Your objective: List every date-and-time stamp in the comment thread below, in the order they appear.

Extract to read:
★ ★ ★

To be honest I've never had even the tiniest bit of desire to watch reality TV, so I haven't really thought much about it at all. Though it seems, from the tiny bit I've seen, that the shows are constructed by the editors into narratives that reinforce traditional ideals anyway. (Sort of like how they used to parade goth kids on daytime talk shows just to mock and ridicule and stereotype them in the exact same ways, without listening to anything the individual kids actually had to say).
But since I haven't watched an entire episode of a reality TV show since The Real World 1993, I'm probably missing a lot of nuance. ;)
(no subject)
Date: 2005-01-26 03:14 pm (UTC)I agree with a lot of what you say here. And I get where you're coming from. To me, it all begins with the falseness and not enough depth in the writing. And the stigmatizing of female characters who are outside the stereotypical boundaries.
(no subject)
Date: 2005-01-27 08:09 am (UTC)And the stigmatizing of female characters who are outside the stereotypical boundaries.
You know what's funny? I remember watching BtVS S3 when it first aired--there was an episode where Faith was supposed to be guarding wolf Oz, I think, and she was rocking out to heavy metal? And I remember thinking "goddammit, here is a kickass goth chick, you just KNOW they are going to make her evil!" I was very pissed off about it; I think I actually stopped watching partly because of that. (And of course, because there was no Spike in S3.)
But, y'know, it's true. A woman can't be rebellious and disinterested in social norms without being crazy, miserable, and/or evil, and needing to be reformed or killed.
(no subject)
Date: 2005-01-26 08:09 pm (UTC)(no subject)
Date: 2005-01-27 08:21 am (UTC)Basically,
So then
So then
And it ended up on fandom_wank (here)

★ ★ ★

Information supplied:
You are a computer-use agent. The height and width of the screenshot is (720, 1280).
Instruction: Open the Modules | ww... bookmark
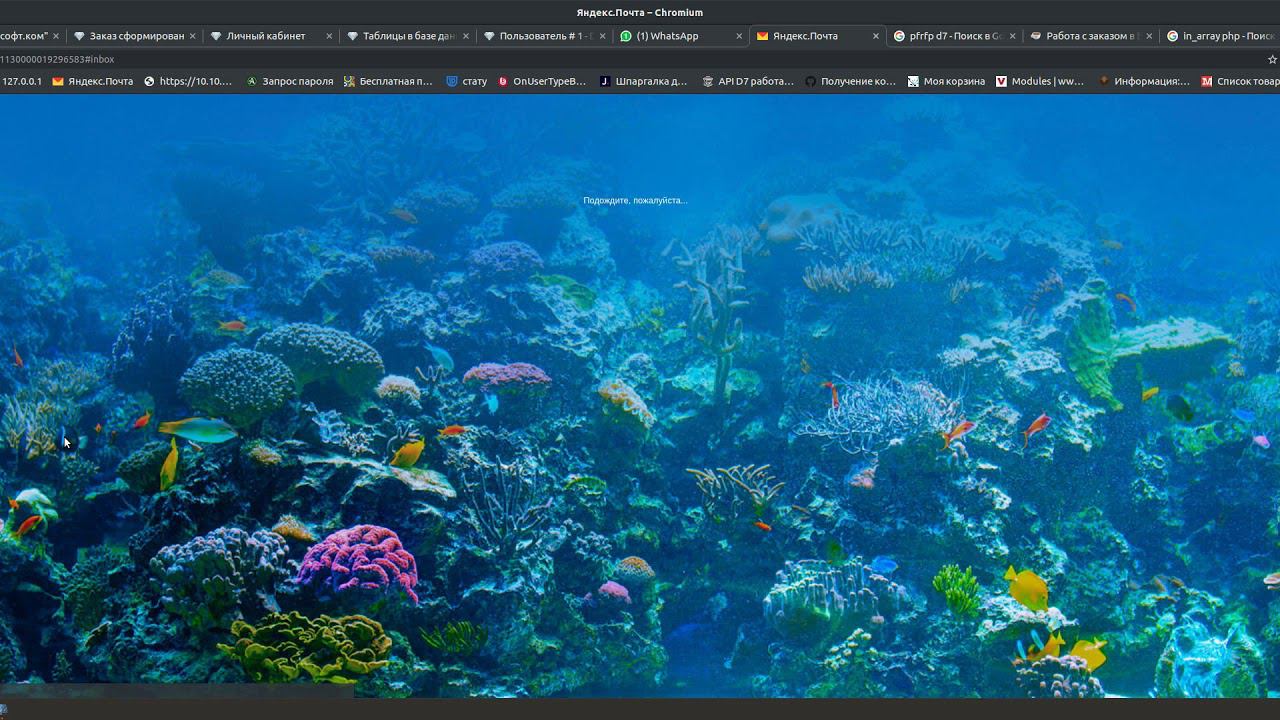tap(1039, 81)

★ ★ ★

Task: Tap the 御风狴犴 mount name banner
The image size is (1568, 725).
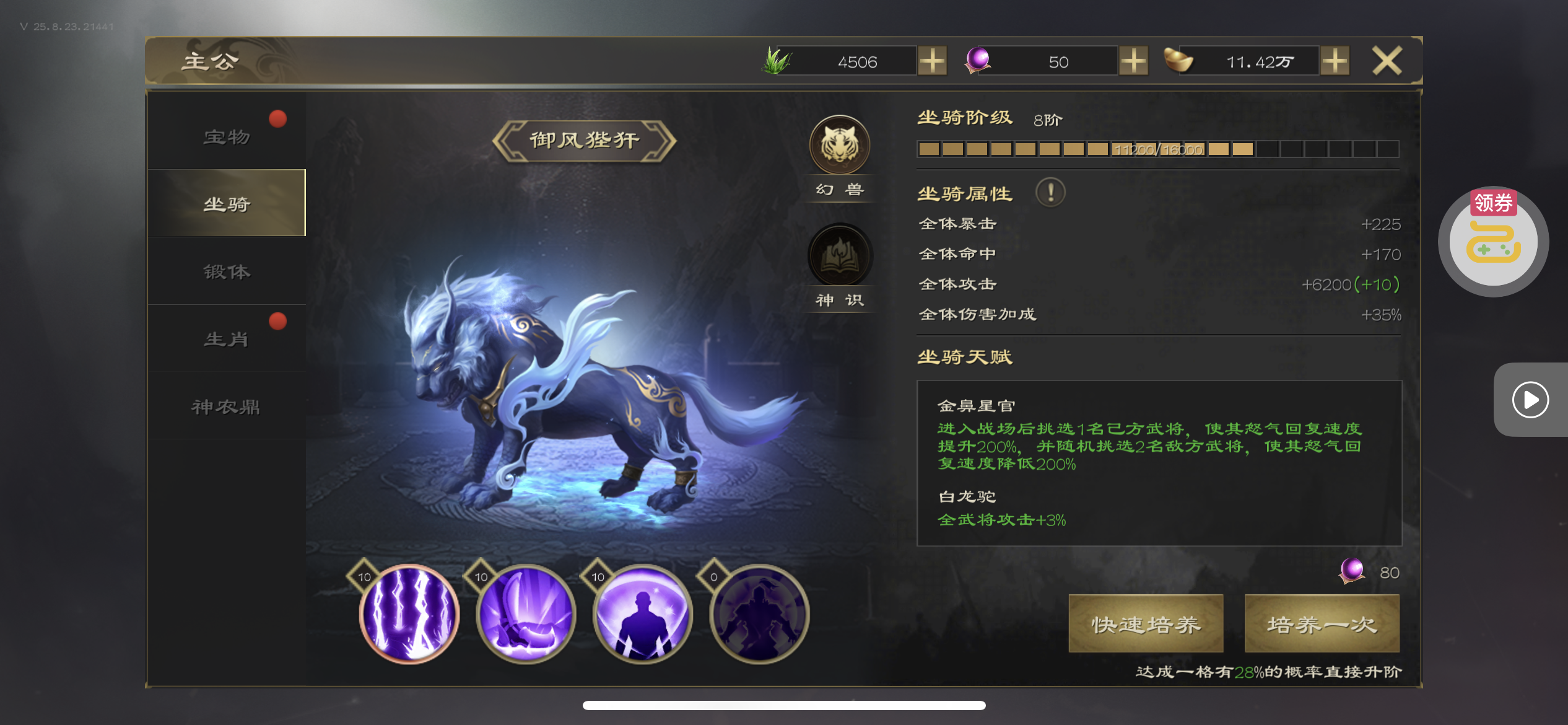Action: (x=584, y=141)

★ ★ ★

Output for this task:
2005-01-26 03:14 pm (UTC)
2005-01-27 08:09 am (UTC)
2005-01-26 08:09 pm (UTC)
2005-01-27 08:21 am (UTC)